* Questions to answer:
A – In the Crabtree effect article, who is the effect named after?
B – Extend the passage on the Crabtree effect beyond its final sentence.

* Source document:
= Crabtree effect =

Biochemical production of ethanol by yeast

The Crabtree effect, named after the English biochemist Herbert Grace Crabtree, describes the phenomenon whereby the yeast, Saccharomyces cerevisiae, produces ethanol (alcohol) in aerobic conditions at high external glucose concentrations rather than producing biomass via the tricarboxylic acid (TCA) cycle, the usual process occurring aerobically in most yeasts e.g. Kluyveromyces spp. This phenomenon is observed in most species of the Saccharomyces, Schizosaccharomyces, Debaryomyces, Brettanomyces, Torulopsis, Nematospora, and Nadsonia genera. Increasing concentrations of glucose accelerates glycolysis (the breakdown of glucose) which results in the production of appreciable amounts of ATP through substrate-level phosphorylation. This reduces the need of oxidative phosphorylation done by the TCA cycle via the electron transport chain and therefore decreases oxygen consumption. The phenomenon is believed to have evolved as a competition mechanism (due to the antiseptic nature of ethanol) around the time when the first fruits on Earth fell from the trees. The Crabtree effect works by repressing respiration by the fermentation pathway, dependent on the substrate.

(Collected data entries)

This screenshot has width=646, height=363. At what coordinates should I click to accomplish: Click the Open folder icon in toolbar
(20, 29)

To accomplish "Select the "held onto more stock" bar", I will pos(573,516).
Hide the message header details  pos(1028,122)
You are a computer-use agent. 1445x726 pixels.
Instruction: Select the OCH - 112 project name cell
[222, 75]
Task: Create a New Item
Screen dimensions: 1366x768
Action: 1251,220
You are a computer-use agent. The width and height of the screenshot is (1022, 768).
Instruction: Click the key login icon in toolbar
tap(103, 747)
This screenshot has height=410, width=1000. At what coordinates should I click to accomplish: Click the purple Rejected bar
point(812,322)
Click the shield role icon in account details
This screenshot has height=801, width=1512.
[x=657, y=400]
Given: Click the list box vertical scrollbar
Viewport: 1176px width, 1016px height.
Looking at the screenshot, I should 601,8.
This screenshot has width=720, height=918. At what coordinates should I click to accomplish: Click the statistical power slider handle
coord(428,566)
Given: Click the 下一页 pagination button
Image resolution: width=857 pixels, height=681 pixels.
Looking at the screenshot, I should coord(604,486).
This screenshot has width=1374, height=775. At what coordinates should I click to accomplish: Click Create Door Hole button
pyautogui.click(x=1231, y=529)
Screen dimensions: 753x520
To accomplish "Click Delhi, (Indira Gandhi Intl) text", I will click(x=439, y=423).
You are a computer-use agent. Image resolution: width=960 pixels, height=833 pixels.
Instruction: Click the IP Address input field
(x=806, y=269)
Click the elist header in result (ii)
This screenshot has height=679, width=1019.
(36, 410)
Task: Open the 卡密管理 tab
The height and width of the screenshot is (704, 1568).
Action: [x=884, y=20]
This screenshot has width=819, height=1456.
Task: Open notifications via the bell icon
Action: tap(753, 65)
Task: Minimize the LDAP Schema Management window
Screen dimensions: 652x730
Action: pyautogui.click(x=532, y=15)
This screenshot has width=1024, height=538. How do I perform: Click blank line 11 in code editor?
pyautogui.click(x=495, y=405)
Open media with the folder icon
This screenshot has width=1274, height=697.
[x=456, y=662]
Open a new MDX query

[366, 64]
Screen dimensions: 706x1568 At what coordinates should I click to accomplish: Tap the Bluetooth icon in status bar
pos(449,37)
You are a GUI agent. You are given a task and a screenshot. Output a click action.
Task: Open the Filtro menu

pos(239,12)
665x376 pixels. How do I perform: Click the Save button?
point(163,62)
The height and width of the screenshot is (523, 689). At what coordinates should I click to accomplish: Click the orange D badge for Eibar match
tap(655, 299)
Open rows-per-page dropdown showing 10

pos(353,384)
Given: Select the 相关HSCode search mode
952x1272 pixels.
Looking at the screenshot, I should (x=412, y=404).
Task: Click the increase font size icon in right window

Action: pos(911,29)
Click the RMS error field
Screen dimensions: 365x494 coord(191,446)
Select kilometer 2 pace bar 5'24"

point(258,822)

* Per-task answers:
A – The English biochemist Herbert Grace Crabtree.

B –
Ethanol formation in Crabtree-positive yeasts under strictly aerobic conditions was firstly thought to be caused by the inability of these organisms to increase the rate of respiration above a certain value. This critical value, above which alcoholic fermentation occurs, is dependent on the strain and the culture conditions. More recent evidences demonstrated that the occurrence of alcoholic fermentation might not be primarily due to a limited respiratory capacity, but could be caused by a limit in the cellular Gibbs energy dissipation rate.

For S. cerevisiae in aerobic conditions, glucose concentrations below 150 mg/L did not result in ethanol production. Above this value, ethanol was formed with rates increasing up to a glucose concentration of 1000 mg/L. Thus, above 150 mg/L glucose the organism exhibited a Crabtree effect.

It was the study of tumor cells that led to the discovery of the Crabtree effect. Tumor cells have a similar metabolism, the Warburg effect, in which they favor glycolysis over the oxidative phosphorylation pathway.